Meltdown and Spectre security vulnerabilities – What are the bugs?
Meltdown is a security flaw in the hardware design of the chipsets that affects computers with Intel processor. This bug affects Desktops, Laptops and even the servers from top-level vendors including Microsoft Azure and Amazon Cloud services.
Spectre is a security flaw that affects select smartphones and mobile computing devices with Intel, ARM and AMD chipsets.
This is a hardware-level bug that could allow attackers to access sensitive data stored in the kernel memory. To fix the bug, Microsoft and other OS vendors need to redesign their kernels, this requires an OS-level overwrite of the kernel.
Am I affected?
Probably, yes. But you should not panic as we are not aware of any exploits. It’s worth noting that the bugs are discoverable. However, Microsoft, Apple, Amazon and Google have already addressed the security bug with the latest cumulative updates for their respective platforms.
What is Intel saying?
Intel issued a press statement on Wednesday revealing that the security flaw is not only affecting the Intel CPUs. Intel has also confirmed that the exploits don’t have the potential to “corrupt, modify or delete data” on your device.
“Recent reports that these exploits are caused by a “bug” or a “flaw” and are unique to Intel products are incorrect. Based on the analysis to date, many types of computing devices — with many different vendors’ processors and operating systems — are susceptible to these exploits,“ Intel said in a press release.
Intel is closely working with the rivals AMD and ARM to fix the critical security loophole as soon as possible. Furthermore, Intel has already provided the vendors and developers with software and firmware updates. As we noted above — Microsoft, Apple, Amazon and Google have already patched their devices and servers.
AMD says it’s mostly not affected by this problem
While the revealations claimed that the security bug is affecting the devices with processors from AMD as well. The company, however, confirmed that it’s not affected by this problem. In a statement to CNBC, AMD explained the difference in architecture between Intel and AMD chipset puts AMD at “zero risks”.
“Due to differences in AMD’s architecture, we believe there is a near zero risk to AMD processors at this time,” an AMD spokesperson said.

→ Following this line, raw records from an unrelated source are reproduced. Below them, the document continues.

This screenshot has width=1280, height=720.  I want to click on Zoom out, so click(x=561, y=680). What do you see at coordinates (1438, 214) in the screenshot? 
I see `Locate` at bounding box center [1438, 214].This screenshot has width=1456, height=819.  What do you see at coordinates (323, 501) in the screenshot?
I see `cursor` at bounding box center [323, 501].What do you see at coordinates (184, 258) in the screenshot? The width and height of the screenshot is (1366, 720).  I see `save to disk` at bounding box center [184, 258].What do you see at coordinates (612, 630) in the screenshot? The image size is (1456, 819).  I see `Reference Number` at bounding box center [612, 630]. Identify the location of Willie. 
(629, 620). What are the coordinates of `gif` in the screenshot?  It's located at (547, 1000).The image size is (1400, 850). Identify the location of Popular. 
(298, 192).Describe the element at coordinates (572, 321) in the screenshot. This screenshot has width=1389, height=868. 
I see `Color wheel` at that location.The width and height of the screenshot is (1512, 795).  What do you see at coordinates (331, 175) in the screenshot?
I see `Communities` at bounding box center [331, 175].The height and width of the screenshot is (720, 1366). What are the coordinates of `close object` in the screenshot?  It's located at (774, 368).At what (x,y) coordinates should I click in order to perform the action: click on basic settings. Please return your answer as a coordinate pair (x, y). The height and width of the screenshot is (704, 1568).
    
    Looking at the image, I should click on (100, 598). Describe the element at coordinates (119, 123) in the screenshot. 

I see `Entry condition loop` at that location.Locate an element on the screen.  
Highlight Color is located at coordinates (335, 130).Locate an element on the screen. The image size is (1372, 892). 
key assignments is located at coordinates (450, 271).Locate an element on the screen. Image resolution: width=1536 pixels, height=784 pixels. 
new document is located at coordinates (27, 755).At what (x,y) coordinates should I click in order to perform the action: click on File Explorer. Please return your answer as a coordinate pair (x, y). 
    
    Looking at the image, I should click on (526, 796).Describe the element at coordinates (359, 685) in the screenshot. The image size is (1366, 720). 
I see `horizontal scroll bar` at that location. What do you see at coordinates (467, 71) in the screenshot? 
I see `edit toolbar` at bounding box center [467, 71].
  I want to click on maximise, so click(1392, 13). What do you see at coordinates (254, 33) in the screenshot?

How to fix Meltdown and Spectre security vulnerabilities
Make sure your device is up-to-date and officially supported. Since Intel provided the vendors with new software, OS vendors have had time to try to fix Meltdown and Spectre security vulnerabilities.
Microsoft, Apple and Google have addressed the critical security bug with the December or January Update.
Microsoft yesterday released an emergency update for Windows operating system to address the vulnerabilities. The latest cumulative update for Windows 10, Windows 8.1 and Windows 7 includes a fix for the vulnerability in some chipsets.
Google has already addressed the bug in Android phones with the January 5 security update for the operating system. For now, the Pixel and Nexus users are only protected.
Apple already patched the nasty security flaw in its Mac platform last month with the macOS High Sierra 10.13.2 release. Apple says that the bug has been partially fixed and it will be completely addressed with the macOS 10.13.3 software update.
Will the patch for Meltdown and Spectre slowdown my device?
While in theory, it appears that the performance of PCs might take a hit, the impact for average computer users wouldn’t be significant. The platforms such as Microsoft’s Azure and Amazon EC2 will be mostly affected.
The earlier reports claimed that the impact on the performance of devices will range from 5% to 30%, though the truth is that the regular people won’t be affected as much as it appears.
Any more details?
Since the exact bug is under heavy embargo due to its nature, no other details are available. The full public details are scheduled to be released on January 9. We’ll update the article once more information is available.